Summary

### Monte Carlo Methods

Monte Carlo methods - even though the underlying problem involves a great degree of randomness, we can infer useful information that we can trust just by collecting a lot of samples.
The equiprobable random policy is the stochastic policy where - from each state - the agent randomly selects from the set of available actions, and each action is selected with equal probability.

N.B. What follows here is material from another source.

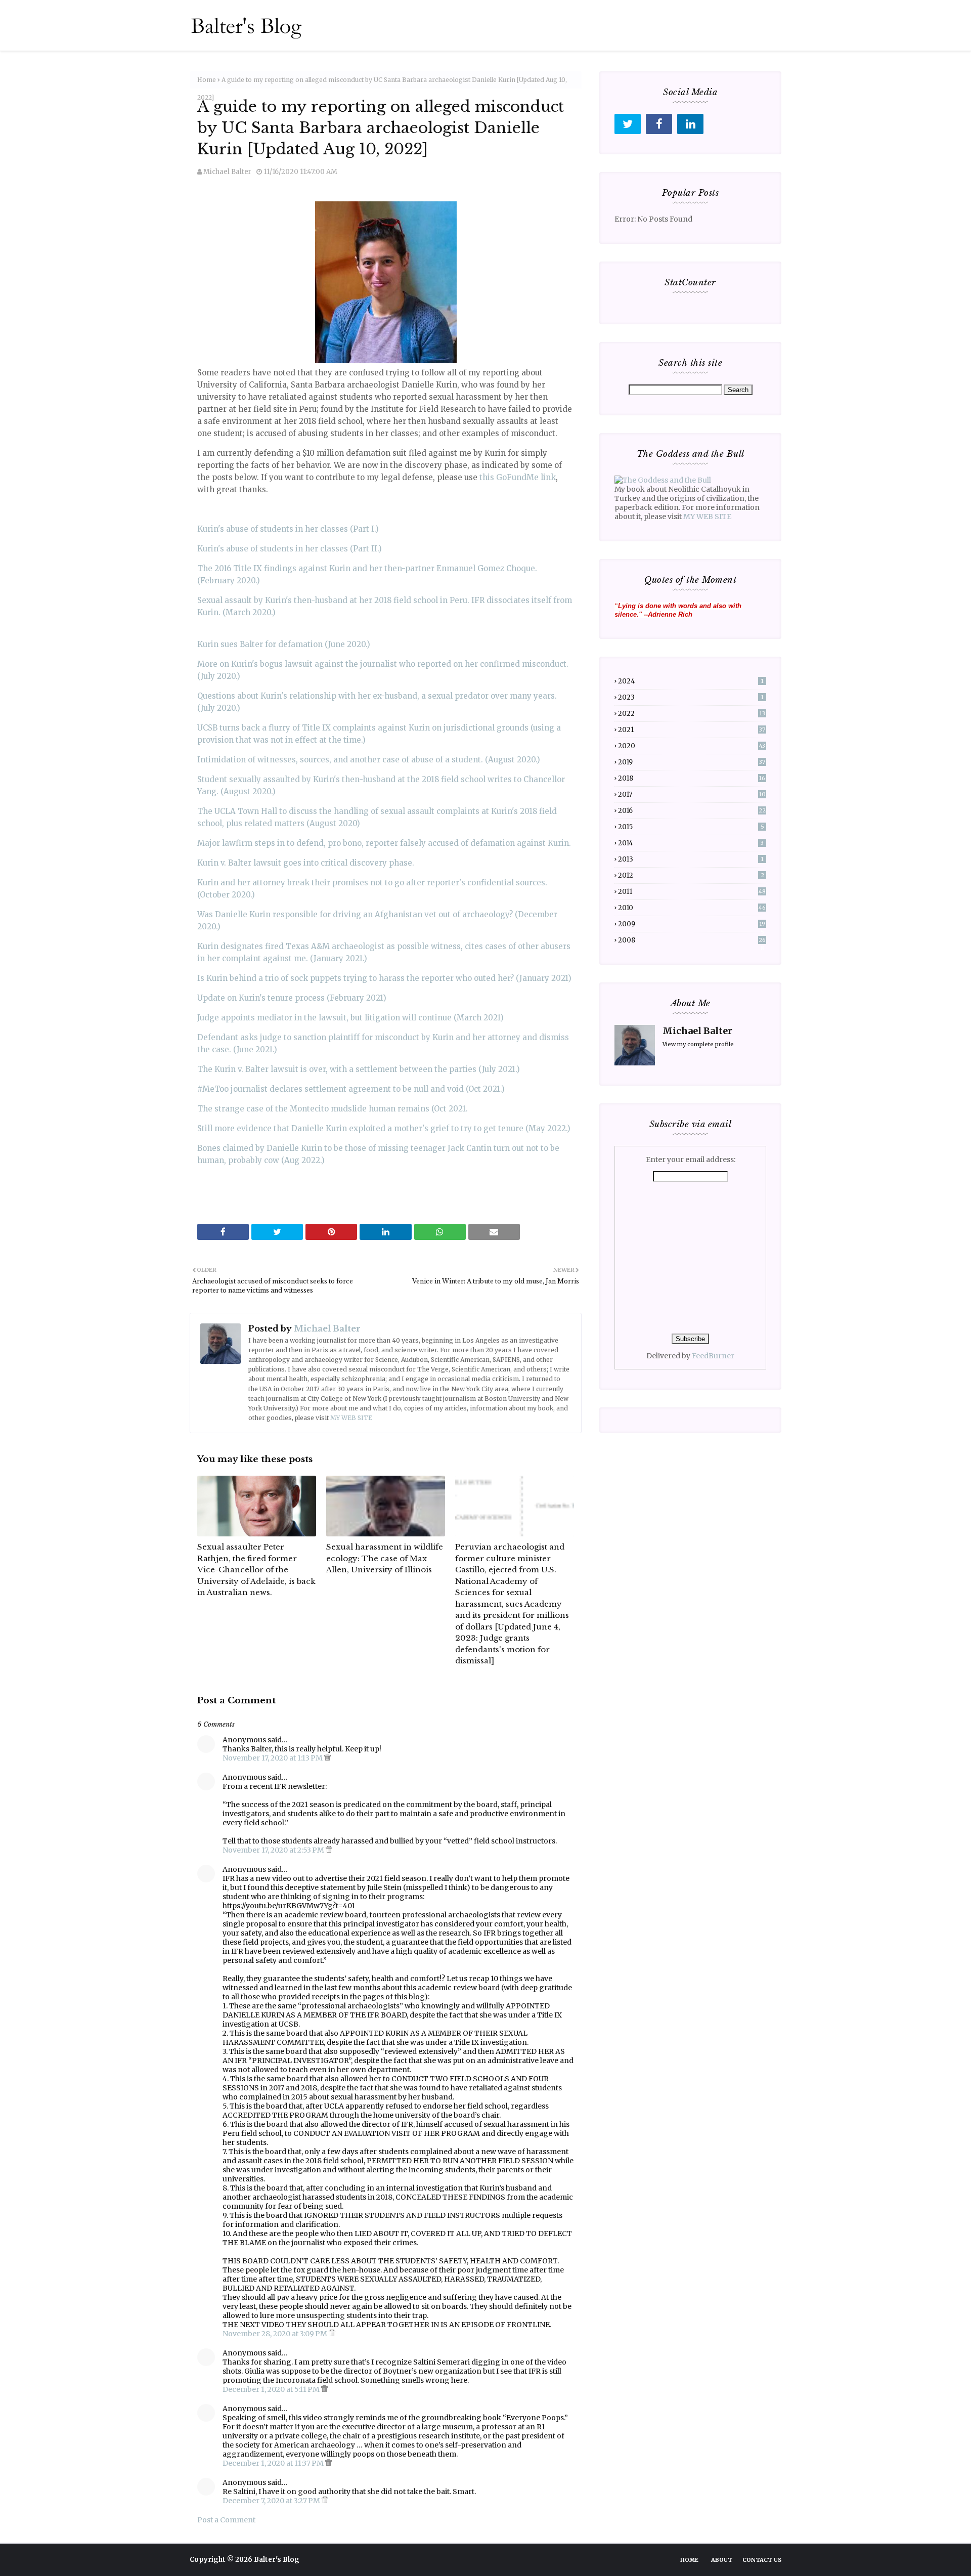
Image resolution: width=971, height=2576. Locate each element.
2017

Algorithms that solve the prediction problem determine the value function v_\pi (or q_\pi) corresponding to a policy \pi.
When working with finite MDPs, we can estimate the action-value function q_\pi corresponding to a policy \pi in a table known as a Q-table. This table has one row for each state and one column for each action. The entry in the s-th row and a-th column contains the agent's estimate for expected return that is likely to follow, if the agent starts in state s, selects action a, and then henceforth follows the policy \pi.
Each occurrence of the state-action pair s,a (s\in\mathcal{S},a\in\mathcal{A}) in an episode is called a visit to s,a.
There are two types of MC prediction methods (for estimating q_\pi):
- First-visit MC estimates q_\pi(s,a) as the average of the returns following only first visits to s,a (that is, it ignores returns that are associated to later visits).
- Every-visit MC estimates q_\pi(s,a) as the average of the returns following all visits to s,a.

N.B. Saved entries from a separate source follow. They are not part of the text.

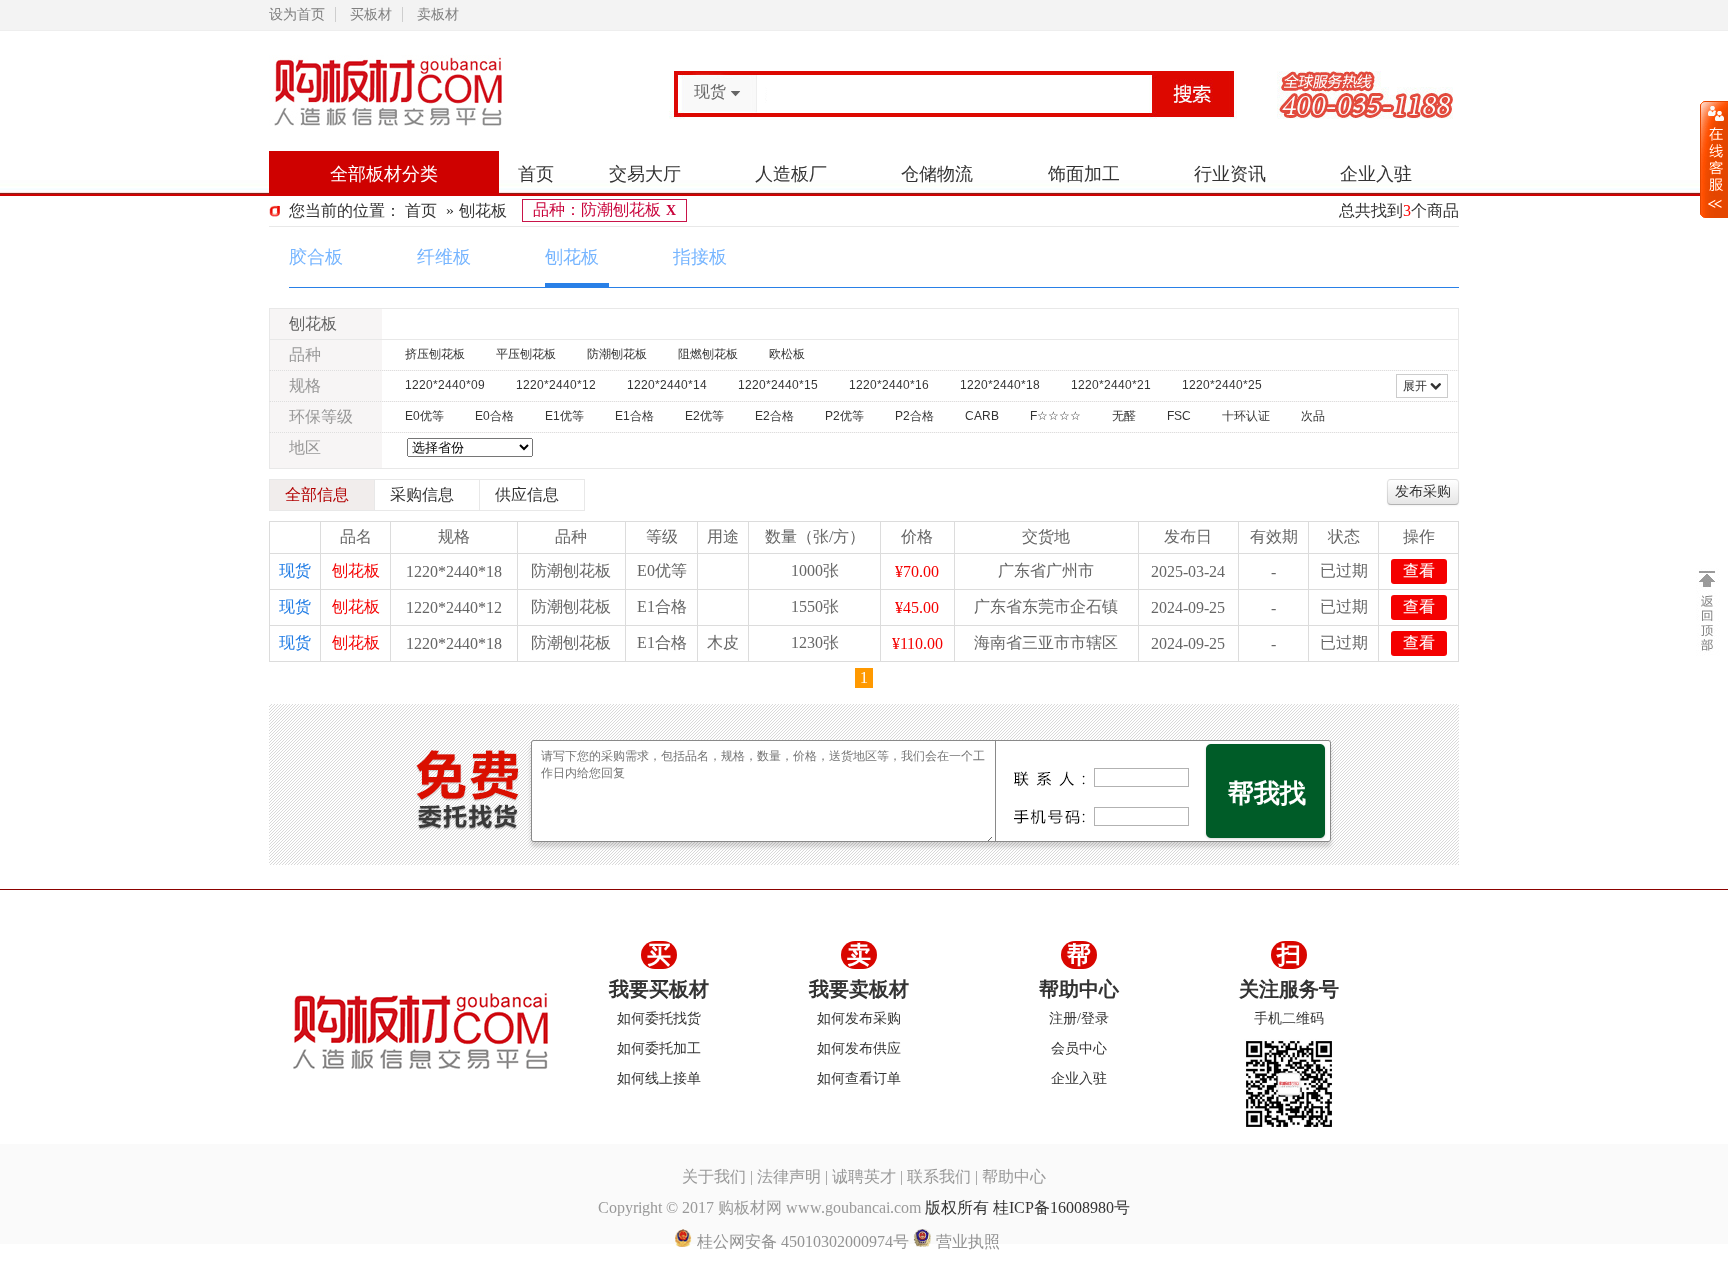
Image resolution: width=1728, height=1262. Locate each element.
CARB (982, 416)
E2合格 (774, 416)
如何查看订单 (859, 1078)
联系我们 (939, 1176)
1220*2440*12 (556, 385)
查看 (1419, 570)
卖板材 (438, 14)
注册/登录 (1079, 1018)
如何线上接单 (659, 1078)
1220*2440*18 (1000, 385)
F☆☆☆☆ (1055, 416)
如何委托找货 (659, 1018)
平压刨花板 (526, 354)
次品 (1313, 416)
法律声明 (789, 1176)
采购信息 (422, 494)
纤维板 (444, 257)
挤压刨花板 (435, 354)
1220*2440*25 (1222, 385)
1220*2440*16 (889, 385)
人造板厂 (791, 174)
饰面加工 (1084, 174)
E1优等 (564, 416)
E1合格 (634, 416)
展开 (1416, 386)
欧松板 (787, 354)
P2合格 (914, 416)
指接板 (700, 257)
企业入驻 (1376, 174)
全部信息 (317, 494)
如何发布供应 (859, 1048)
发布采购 (1423, 491)
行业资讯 (1230, 174)
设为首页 (297, 14)
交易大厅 (645, 174)
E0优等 (424, 416)
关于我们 (714, 1176)
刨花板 (483, 210)
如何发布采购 (859, 1018)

A policy is greedy with respect to an action-value function estimate Q if for every state s\in\mathcal{S}, it is guaranteed to select an action a\in\mathcal{A}(s) such that a = \arg\max_{a\in\mathcal{A}(s)}Q(s,a). (It is common to refer to the selected action as the greedy action.)
In the case of a finite MDP, the action-value function estimate is represented in a Q-table. Then, to get the greedy action(s), for each row in the table, we need only select the action (or actions) corresponding to the column(s) that maximize the row.

A policy is \epsilon-greedy with respect to an action-value function estimate Q if for every state s\in\mathcal{S},
- with probability 1-\epsilon, the agent selects the greedy action, and
- with probability \epsilon, the agent selects an action uniformly at random from the set of available (non-greedy AND greedy) actions.

Algorithms designed to solve the control problem determine the optimal policy \pi_* from interaction with the environment.
The Monte Carlo control method uses alternating rounds of policy evaluation and improvement to recover the optimal policy.

All reinforcement learning agents face the Exploration-Exploitation Dilemma, where they must find a way to balance the drive to behave optimally based on their current knowledge (exploitation) and the need to acquire knowledge to attain better judgment (exploration).
In order for MC control to converge to the optimal policy, the Greedy in the Limit with Infinite Exploration (GLIE) conditions must be met:
- every state-action pair s, a (for all s\in\mathcal{S} and a\in\mathcal{A}(s)) is visited infinitely many times, and
- the policy converges to a policy that is greedy with respect to the action-value function estimate Q.

(In this concept, we amended the policy evaluation step to update the Q-table after every episode of interaction.)

(In this concept, we derived the algorithm for constant-\alpha MC control, which uses a constant step-size parameter \alpha.)
The step-size parameter \alpha must satisfy 0 < \alpha \leq 1. Higher values of \alpha will result in faster learning, but values of \alpha that are too high can prevent MC control from converging to \pi_*.